- _Data listing_:

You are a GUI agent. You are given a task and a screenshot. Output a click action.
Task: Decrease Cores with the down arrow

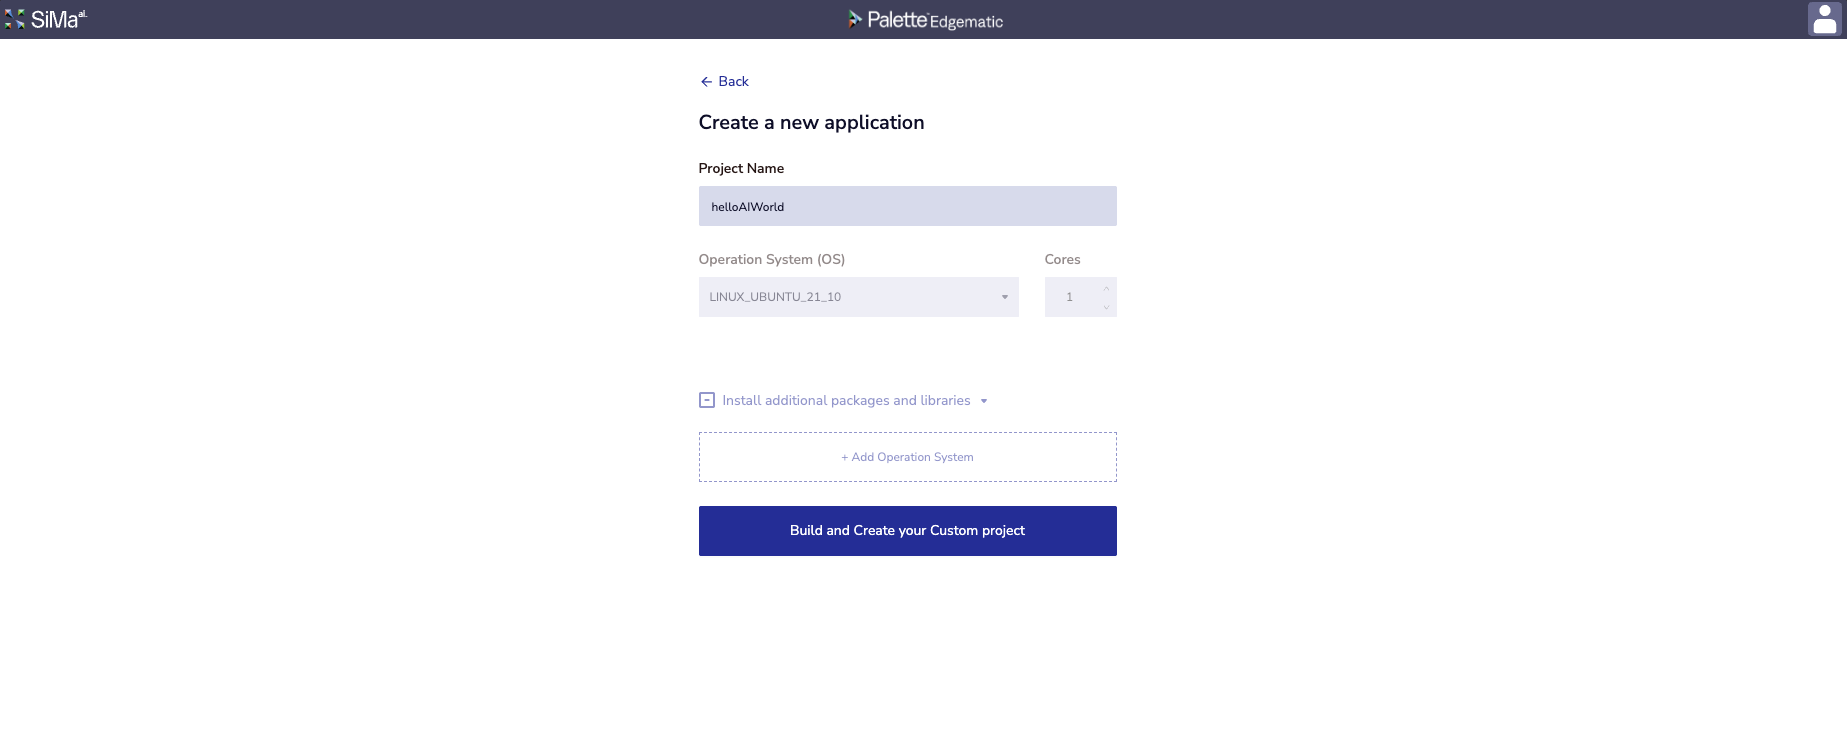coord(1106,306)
...
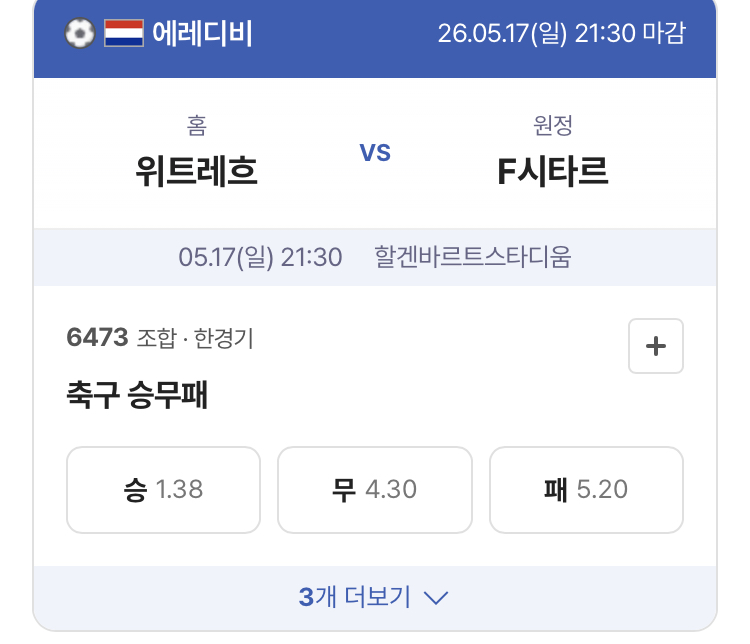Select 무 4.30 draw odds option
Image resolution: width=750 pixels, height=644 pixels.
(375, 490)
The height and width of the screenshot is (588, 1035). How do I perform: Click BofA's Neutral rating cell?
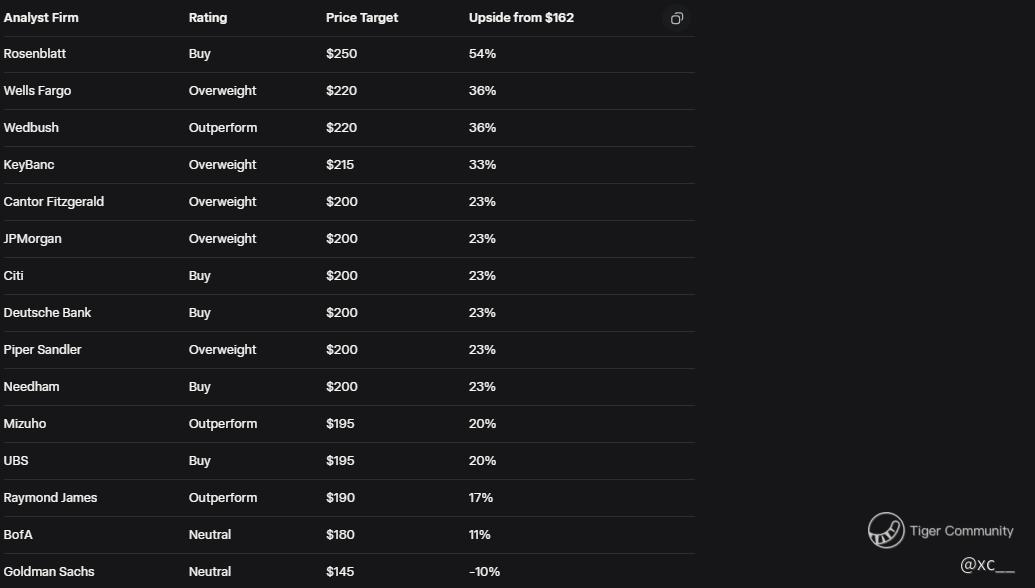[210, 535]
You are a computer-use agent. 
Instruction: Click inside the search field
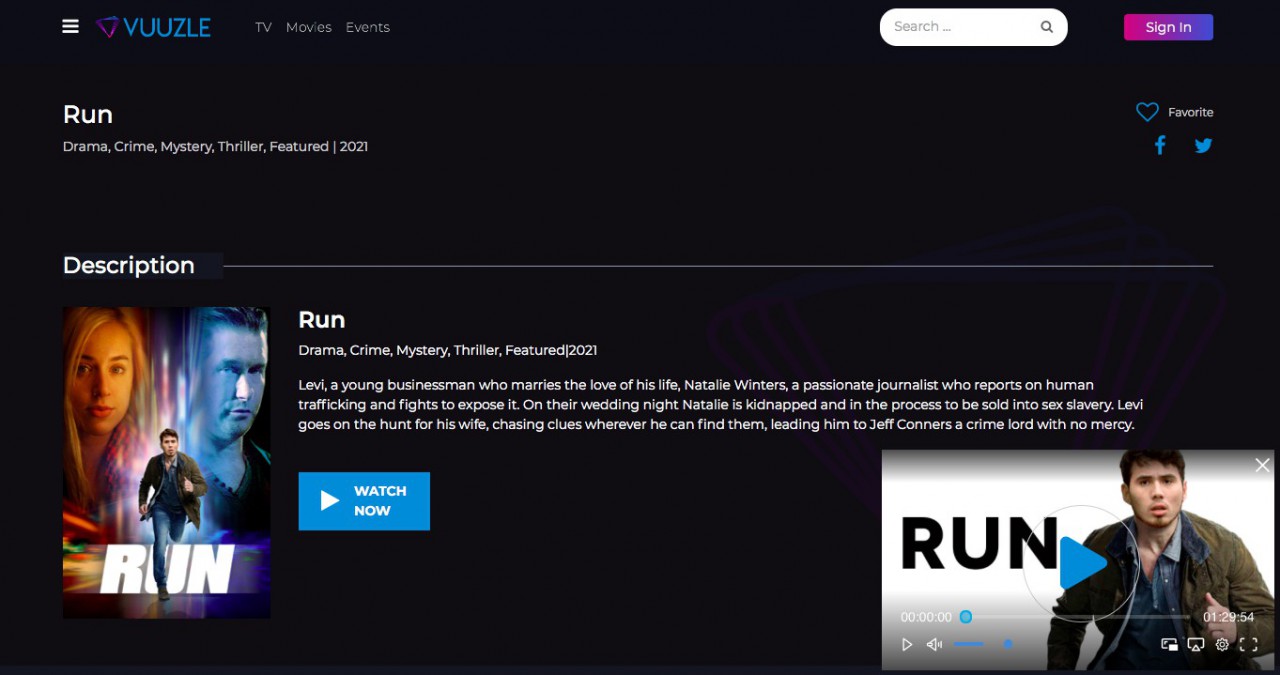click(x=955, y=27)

- _Your task_:
Check each line of the entries for the word "agent", then state the count alone.

- _Solution for this task_:
2